**Stored records**
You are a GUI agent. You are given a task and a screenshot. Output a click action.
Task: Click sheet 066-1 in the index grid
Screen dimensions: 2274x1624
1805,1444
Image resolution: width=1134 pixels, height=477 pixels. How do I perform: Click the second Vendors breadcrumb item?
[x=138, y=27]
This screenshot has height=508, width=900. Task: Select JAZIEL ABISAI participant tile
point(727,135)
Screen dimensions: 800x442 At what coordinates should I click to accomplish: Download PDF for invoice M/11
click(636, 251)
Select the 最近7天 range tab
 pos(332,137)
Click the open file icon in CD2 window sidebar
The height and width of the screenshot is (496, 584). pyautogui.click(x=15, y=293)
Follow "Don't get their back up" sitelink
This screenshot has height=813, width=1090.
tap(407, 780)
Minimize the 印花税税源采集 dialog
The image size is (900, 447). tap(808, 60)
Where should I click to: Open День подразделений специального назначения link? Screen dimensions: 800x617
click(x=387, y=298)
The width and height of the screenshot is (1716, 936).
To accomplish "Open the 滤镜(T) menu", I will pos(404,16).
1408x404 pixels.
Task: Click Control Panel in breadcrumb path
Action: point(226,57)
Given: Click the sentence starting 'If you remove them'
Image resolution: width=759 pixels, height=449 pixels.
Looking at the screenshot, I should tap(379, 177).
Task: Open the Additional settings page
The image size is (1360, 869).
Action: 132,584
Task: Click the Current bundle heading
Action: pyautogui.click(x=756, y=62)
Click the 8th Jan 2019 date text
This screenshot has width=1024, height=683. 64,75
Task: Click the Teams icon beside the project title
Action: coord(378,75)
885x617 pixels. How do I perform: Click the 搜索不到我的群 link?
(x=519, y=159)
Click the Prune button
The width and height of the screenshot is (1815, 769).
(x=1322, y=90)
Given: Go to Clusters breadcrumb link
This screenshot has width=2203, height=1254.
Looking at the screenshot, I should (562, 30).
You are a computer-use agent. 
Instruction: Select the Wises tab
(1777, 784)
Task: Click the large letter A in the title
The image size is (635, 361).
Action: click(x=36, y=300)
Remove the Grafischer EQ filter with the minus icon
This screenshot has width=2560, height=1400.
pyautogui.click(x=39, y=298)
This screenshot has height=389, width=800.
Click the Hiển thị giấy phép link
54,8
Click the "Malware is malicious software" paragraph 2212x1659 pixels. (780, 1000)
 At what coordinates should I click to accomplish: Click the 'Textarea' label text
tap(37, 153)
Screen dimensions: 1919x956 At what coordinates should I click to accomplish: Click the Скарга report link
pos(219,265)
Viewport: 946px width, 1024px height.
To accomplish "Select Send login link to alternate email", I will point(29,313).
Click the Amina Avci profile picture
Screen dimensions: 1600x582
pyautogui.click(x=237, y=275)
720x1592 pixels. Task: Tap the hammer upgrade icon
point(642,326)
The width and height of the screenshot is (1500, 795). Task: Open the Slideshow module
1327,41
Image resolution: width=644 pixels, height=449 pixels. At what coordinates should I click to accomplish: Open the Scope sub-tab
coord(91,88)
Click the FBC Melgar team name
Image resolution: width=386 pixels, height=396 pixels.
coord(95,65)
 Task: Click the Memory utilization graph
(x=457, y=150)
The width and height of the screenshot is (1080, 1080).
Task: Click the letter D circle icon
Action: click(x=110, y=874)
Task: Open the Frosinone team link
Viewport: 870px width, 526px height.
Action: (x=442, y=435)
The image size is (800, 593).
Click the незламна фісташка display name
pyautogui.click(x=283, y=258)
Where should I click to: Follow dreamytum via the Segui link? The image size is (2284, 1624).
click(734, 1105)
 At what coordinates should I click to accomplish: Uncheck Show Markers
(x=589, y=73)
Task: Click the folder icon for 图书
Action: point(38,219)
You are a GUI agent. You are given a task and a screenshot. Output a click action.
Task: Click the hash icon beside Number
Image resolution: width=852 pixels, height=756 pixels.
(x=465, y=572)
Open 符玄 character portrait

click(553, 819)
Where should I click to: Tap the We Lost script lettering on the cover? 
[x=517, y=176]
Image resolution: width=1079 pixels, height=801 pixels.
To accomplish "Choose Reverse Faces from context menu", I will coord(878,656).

**Task statement**
Reproduce all of the records above word for word, changing nothing.

**Finished answer**
You are a GUI agent. You are given a task and a screenshot. Output a click action.
Task: Click sheet 066-1 in the index grid
Screen dimensions: 2274x1624
1805,1444
Image resolution: width=1134 pixels, height=477 pixels. How do I perform: Click the second Vendors breadcrumb item?
[x=138, y=27]
This screenshot has height=508, width=900. Task: Select JAZIEL ABISAI participant tile
point(727,135)
Screen dimensions: 800x442 At what coordinates should I click to accomplish: Download PDF for invoice M/11
click(636, 251)
Select the 最近7天 range tab
 pos(332,137)
Click the open file icon in CD2 window sidebar
The height and width of the screenshot is (496, 584). pyautogui.click(x=15, y=293)
Follow "Don't get their back up" sitelink
This screenshot has height=813, width=1090.
tap(407, 780)
Minimize the 印花税税源采集 dialog
The image size is (900, 447). tap(808, 60)
Where should I click to: Open День подразделений специального назначения link? Screen dimensions: 800x617
click(x=387, y=298)
The width and height of the screenshot is (1716, 936).
To accomplish "Open the 滤镜(T) menu", I will pos(404,16).
1408x404 pixels.
Task: Click Control Panel in breadcrumb path
Action: point(226,57)
Given: Click the sentence starting 'If you remove them'
Image resolution: width=759 pixels, height=449 pixels.
Looking at the screenshot, I should tap(379, 177).
Task: Open the Additional settings page
The image size is (1360, 869).
Action: 132,584
Task: Click the Current bundle heading
Action: pyautogui.click(x=756, y=62)
Click the 8th Jan 2019 date text
This screenshot has width=1024, height=683. 64,75
Task: Click the Teams icon beside the project title
Action: coord(378,75)
885x617 pixels. How do I perform: Click the 搜索不到我的群 link?
(x=519, y=159)
Click the Prune button
The width and height of the screenshot is (1815, 769).
(x=1322, y=90)
Given: Go to Clusters breadcrumb link
This screenshot has width=2203, height=1254.
Looking at the screenshot, I should (562, 30).
You are a computer-use agent. 
Instruction: Select the Wises tab
(1777, 784)
Task: Click the large letter A in the title
The image size is (635, 361).
Action: click(x=36, y=300)
Remove the Grafischer EQ filter with the minus icon
This screenshot has width=2560, height=1400.
pyautogui.click(x=39, y=298)
This screenshot has height=389, width=800.
Click the Hiển thị giấy phép link
54,8
Click the "Malware is malicious software" paragraph 2212x1659 pixels. (780, 1000)
 At what coordinates should I click to accomplish: Click the 'Textarea' label text
tap(37, 153)
Screen dimensions: 1919x956 At what coordinates should I click to accomplish: Click the Скарга report link
pos(219,265)
Viewport: 946px width, 1024px height.
To accomplish "Select Send login link to alternate email", I will point(29,313).
Click the Amina Avci profile picture
Screen dimensions: 1600x582
pyautogui.click(x=237, y=275)
720x1592 pixels. Task: Tap the hammer upgrade icon
point(642,326)
The width and height of the screenshot is (1500, 795). Task: Open the Slideshow module
1327,41
Image resolution: width=644 pixels, height=449 pixels. At what coordinates should I click to accomplish: Open the Scope sub-tab
coord(91,88)
Click the FBC Melgar team name
Image resolution: width=386 pixels, height=396 pixels.
coord(95,65)
 Task: Click the Memory utilization graph
(x=457, y=150)
The width and height of the screenshot is (1080, 1080).
Task: Click the letter D circle icon
Action: click(x=110, y=874)
Task: Open the Frosinone team link
Viewport: 870px width, 526px height.
Action: (x=442, y=435)
The image size is (800, 593).
Click the незламна фісташка display name
pyautogui.click(x=283, y=258)
Where should I click to: Follow dreamytum via the Segui link? The image size is (2284, 1624).
click(734, 1105)
 At what coordinates should I click to accomplish: Uncheck Show Markers
(x=589, y=73)
Task: Click the folder icon for 图书
Action: point(38,219)
You are a GUI agent. You are given a task and a screenshot. Output a click action.
Task: Click the hash icon beside Number
Image resolution: width=852 pixels, height=756 pixels.
(x=465, y=572)
Open 符玄 character portrait

click(553, 819)
Where should I click to: Tap the We Lost script lettering on the cover? 
[x=517, y=176]
Image resolution: width=1079 pixels, height=801 pixels.
To accomplish "Choose Reverse Faces from context menu", I will coord(878,656).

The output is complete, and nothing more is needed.